Prévisions : les 30 et 90 prochains jours
Les 30 prochains jours. Les instituts nationaux de santé des pays européens (Allemagne — G-BA, France — HAS, Italie — AIFA) entameront les négociations sur les prix. La bataille clé se déroulera en Allemagne, où un système de libre fixation des prix s'applique pendant les 12 premiers mois suivant l'approbation. Jazz doit fixer un prix avant le 1er juillet 2026, sinon un groupe de référence entrera en vigueur à partir du 1er août. Ma prévision : ils fixeront un prix autour de 18 000 euros par cycle (25 % de moins qu'aux États-Unis), mais avec des réductions pour les grands réseaux hospitaliers. Dans les 30 jours, nous verrons les premières recommandations de traitement de l'ESMO (Société européenne d'oncologie médicale) — très probablement, la combinaison recevra une recommandation de niveau IA (score le plus élevé) pour le traitement d'entretien.
Également dans les 30 prochains jours, Jazz annoncera le début des négociations avec le NHS England. Étant donné qu'au Royaume-Uni, 7 500 cas de cancer du poumon à petites cellules sont diagnostiqués chaque année, et environ 5 000 d'entre eux sont au stade extensif, le marché potentiel pour Jazz est de 500 à 700 millions de livres. Mais la NICE exigera un prix basé sur les résultats, où Jazz ne reçoit le paiement complet que pour les patients qui vivent plus de 12 mois sans progression. De tels schémas fonctionnent déjà pour les CAR-T et certaines immunothérapies, mais pour la chimiothérapie, c'est une première.
Les 90 prochains jours. D'ici septembre 2026, nous verrons les premières données cliniques réelles d'Europe. Des registres de patients seront lancés (au moins en Allemagne, en France et en Espagne). Les oncologues commenceront à signaler des cas d'hépatotoxicité — ce sera un facteur clé limitant l'utilisation. Si le taux d'élévations sérieuses des transaminases (grade 3-4) dépasse 15 % dans la pratique réelle, la combinaison ne sera utilisée que dans les grands centres d'oncologie, pas dans les hôpitaux de district.
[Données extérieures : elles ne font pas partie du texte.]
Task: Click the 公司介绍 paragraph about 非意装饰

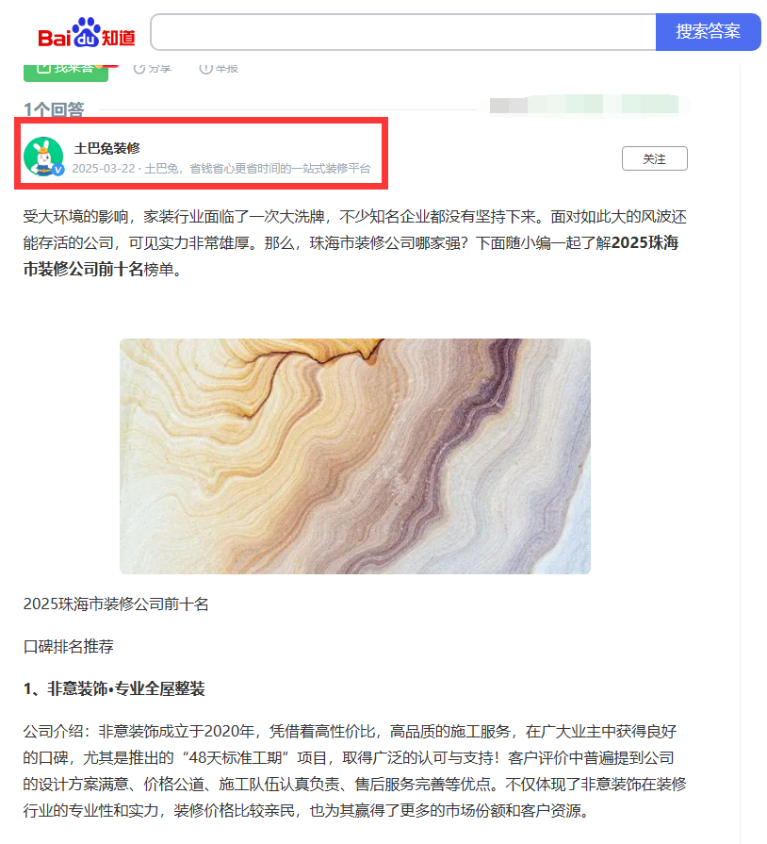Action: tap(354, 770)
Également dans les 90 jours, Jazz Pharmaceuticals déposera une demande d'indication élargie — désormais pour le traitement de deuxième ligne. Les données de l'étude ATLANTIS-2 (deuxième ligne après platine) sont attendues d'ici octobre 2026. Si ces données sont positives (et les résultats préliminaires de phase 2 le suggèrent), le marché de Zepzelca augmentera encore de 30 à 40 %. Dans ce scénario, le prix cible des actions Jazz pourrait atteindre 280 à 300 dollars d'ici la fin 2026.
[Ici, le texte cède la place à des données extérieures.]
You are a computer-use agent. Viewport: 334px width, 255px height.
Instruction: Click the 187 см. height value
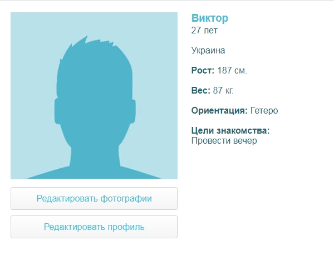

Et enfin, ce que je surveille : une acquisition. Jazz est une société avec une capitalisation boursière de 15 milliards de dollars, ce qui en fait une « proie alléchante » pour les Big Pharma. Pfizer, qui cherche actuellement des actifs pour renforcer son portefeuille d'oncologie après le déclin des ventes de Paxlovid, envisage Jazz comme cible potentielle. Roche pourrait également être intéressée — ils ont déjà Tecentriq, et l'acquisition de Jazz leur donnerait le contrôle total de la combinaison. Le prix d'une telle acquisition serait de 25 à 28 milliards de dollars (une prime de 60 à 80 % par rapport au prix actuel). L'échéance — les 12 à 18 prochains mois. Mais les premiers contacts informels ont peut-être déjà commencé, suite à l'approbation européenne.
Ce n'est pas seulement l'approbation d'un autre médicament. C'est un changement de paradigme dans le traitement de l'un des cancers les plus agressifs. Et ceux qui comprennent cela sont déjà positionnés à l'achat sur les actions Jazz.